My mother would join my father in the next realm ten years later. That day, I had driven two hours to the mountains, to that golden childhood land in the Foothills. I spent hours there reveling in the cool, crystal winter flows. As I left, I noticed and photographed a tree with a humongous burr—the scar of something catastrophic, something healed—the badge of a wound that could not stop life from thriving.
As we were heading home, I got the call. My mother would have died around the time I had arrived at the forest. Part of me knows she sent me there, knowing that only the river could steel me for the news, that the tree would remind me of my strength. River, before your soft unyielding touch even mountains bow; in your embrace, my heart could never stay a stone. We would eventually scatter some of my mother’s ashes at the river, against the glittering rocky waters, a beautiful white sandy stream, drawn in currents flowing to eternity.
Gazing upon something like a tree, a river, a boulder–feeling the weight of many hundreds, thousands, or millions of years; it is very sobering and calming to behold such wisdom and experience. Much as death provides perspective on what is important then, so too does nature. In its fleeting colors and creatures, in the inexorable advance of its cycles, in its capriciousness, in its splendid grandeur, nature urges that we experience the present, even as it contextualizes—reassures—ourselves as a small but meaningful piece of a much greater scheme that will continue even as our parts of the play move off-screen. Nature reminds that many problems are small, temporary—a flicker of trouble against the billions-years-long global-reaching march of life. Nothing new under the sun.

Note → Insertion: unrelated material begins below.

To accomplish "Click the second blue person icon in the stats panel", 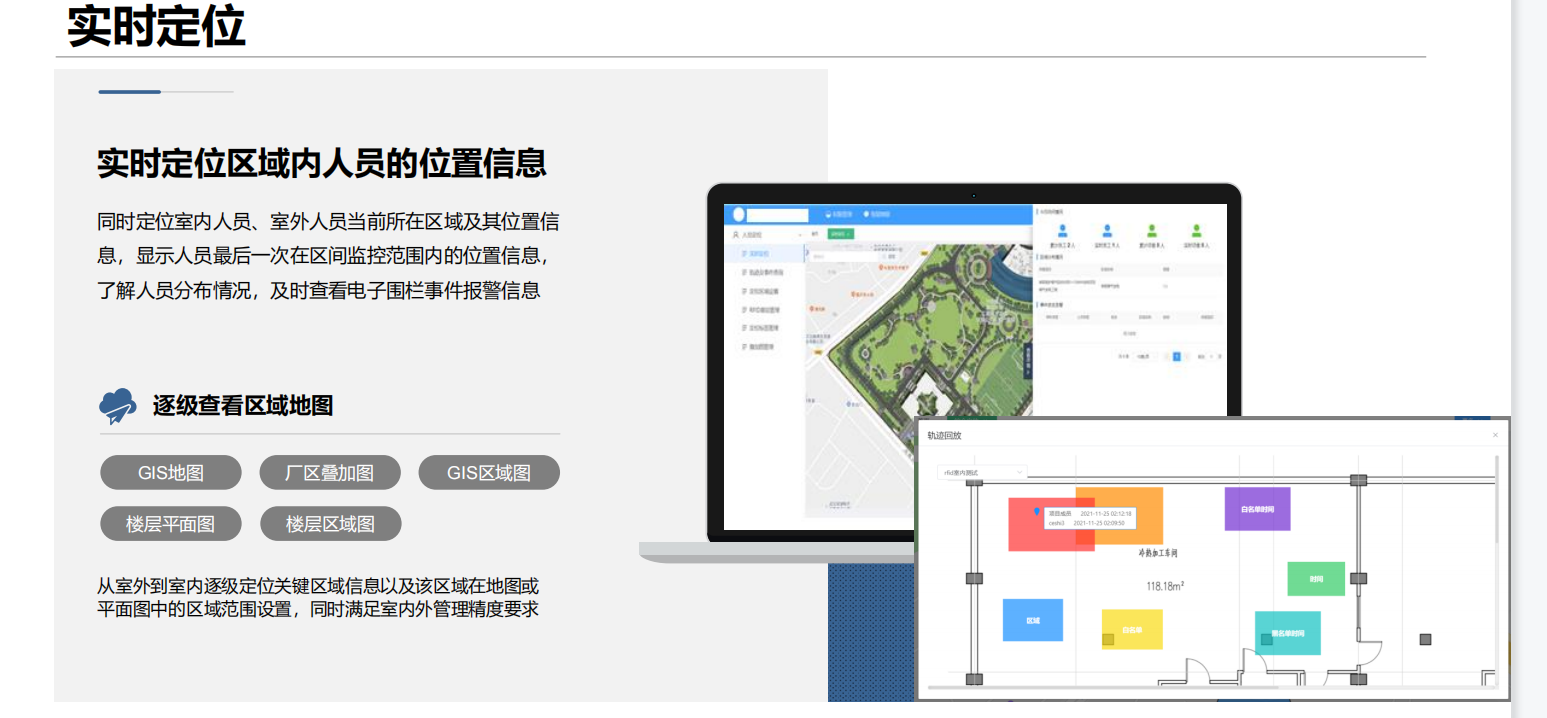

Time in nature has numerous research-supported benefits for all facets of health, from mental to physical. On top of these general benefits, I think nature helps us, specifically, in our understanding of death. From my own experience, many modern human societies are quite uncomfortable with death—hiding it away behind euphemisms and sterile white walls—in ways that older societies weren’t. In nature, death is visible, omnipresent—but so is life: resilient, ancient, transformative, unexpected. Death, nature whispers, isn’t necessarily something to welcome or seek, but neither to fear. That it is, quite literally, the substrate for life, a mere step along our journey from stardust to what may come. And so too, my parents returned to earth, to become riverbed, a sycamore leaf—to become me, in the best of their ideals, and now you, with the sliver of me you carry now. What ripples are cast and carried by us, long after the pebble is gone?